Published online by Cambridge University Press: 23 November 2009
Our king has been removed from us by reason of our sins, to the very great peril of our church. His sister Mary has succeeded, whom I pray God always to aid by his Holy Spirit, that she may reign and govern in all respects to the glory of his name. The altars are again set up throughout the kingdom; private masses are frequently celebrated in many quarters; the true worship of God, true invocation, the right use of the sacraments, are all done away with; divine things are trodden under foot, and human things have the preeminence. May God be present with his church, for the sake of his only Son Jesus Christ! … In haste, from prison, at London. Sept. 3,1553.
Mary's succession to the throne following Edward VI's death on 6 July 1553 may not have been either automatic or immediate; however, she had claimed the Crown by 19 July. Bishop Hooper, who had supported her despite the future religious implications of her rule, was arrested and committed to the Fleet on 1 September 1553. Two days later he wrote to Henry Bullinger in Zurich to express his fears and prayers for religion in England.
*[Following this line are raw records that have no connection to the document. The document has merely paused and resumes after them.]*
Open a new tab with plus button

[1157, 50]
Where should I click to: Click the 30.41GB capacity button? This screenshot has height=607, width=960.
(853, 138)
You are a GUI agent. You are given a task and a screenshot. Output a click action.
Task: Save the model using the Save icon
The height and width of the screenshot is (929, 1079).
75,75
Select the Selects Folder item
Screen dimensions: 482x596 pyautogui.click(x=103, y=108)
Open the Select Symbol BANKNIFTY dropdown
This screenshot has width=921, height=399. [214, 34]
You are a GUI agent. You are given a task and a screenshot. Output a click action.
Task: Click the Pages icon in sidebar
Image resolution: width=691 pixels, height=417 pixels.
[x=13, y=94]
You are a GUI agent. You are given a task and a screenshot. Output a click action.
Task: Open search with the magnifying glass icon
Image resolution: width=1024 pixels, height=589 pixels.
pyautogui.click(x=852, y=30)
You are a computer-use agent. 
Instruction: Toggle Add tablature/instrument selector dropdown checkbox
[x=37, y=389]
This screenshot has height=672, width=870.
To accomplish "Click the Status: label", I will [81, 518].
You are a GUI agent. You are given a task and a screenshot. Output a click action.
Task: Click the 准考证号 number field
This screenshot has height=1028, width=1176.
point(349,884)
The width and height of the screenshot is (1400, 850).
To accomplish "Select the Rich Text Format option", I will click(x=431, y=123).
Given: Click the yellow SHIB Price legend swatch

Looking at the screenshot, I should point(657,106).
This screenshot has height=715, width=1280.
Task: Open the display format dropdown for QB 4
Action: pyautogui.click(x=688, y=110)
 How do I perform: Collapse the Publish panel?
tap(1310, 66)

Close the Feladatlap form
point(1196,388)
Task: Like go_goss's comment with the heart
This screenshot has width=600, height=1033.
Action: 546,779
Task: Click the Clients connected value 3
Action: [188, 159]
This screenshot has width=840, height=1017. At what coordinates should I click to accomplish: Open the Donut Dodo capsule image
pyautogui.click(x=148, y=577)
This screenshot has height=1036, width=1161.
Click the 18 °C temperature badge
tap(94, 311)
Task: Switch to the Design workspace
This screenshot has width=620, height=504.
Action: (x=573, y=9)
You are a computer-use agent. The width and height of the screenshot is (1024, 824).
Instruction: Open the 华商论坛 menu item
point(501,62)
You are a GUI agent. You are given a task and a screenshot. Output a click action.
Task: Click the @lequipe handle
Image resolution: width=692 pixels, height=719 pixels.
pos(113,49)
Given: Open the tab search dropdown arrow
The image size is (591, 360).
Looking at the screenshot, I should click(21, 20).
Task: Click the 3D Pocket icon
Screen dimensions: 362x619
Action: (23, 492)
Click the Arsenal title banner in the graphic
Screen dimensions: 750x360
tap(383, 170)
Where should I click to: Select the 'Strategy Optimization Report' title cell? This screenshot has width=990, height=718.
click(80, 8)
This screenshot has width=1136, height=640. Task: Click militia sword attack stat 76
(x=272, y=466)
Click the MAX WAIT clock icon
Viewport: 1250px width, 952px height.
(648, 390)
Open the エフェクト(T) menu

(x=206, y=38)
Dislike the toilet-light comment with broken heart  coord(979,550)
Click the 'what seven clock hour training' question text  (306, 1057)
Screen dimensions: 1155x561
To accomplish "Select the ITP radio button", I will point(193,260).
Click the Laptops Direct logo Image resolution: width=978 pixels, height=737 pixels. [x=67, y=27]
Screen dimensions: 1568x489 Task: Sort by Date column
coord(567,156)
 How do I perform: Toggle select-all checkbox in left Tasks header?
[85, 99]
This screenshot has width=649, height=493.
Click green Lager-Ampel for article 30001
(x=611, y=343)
Much was changing very quickly, as Mary and her advisors moved to annul the Protestant innovations of the previous twenty years, remove its leading advocates, and restore Catholicism.
Thus, during the first years of Mary's reign there was an abrupt and dramatic swing in official policy from the most reformed version of Protestantism ever embodied in official English religion to a form of Catholicism which would include full restoration of the mass and obedience to the Pope.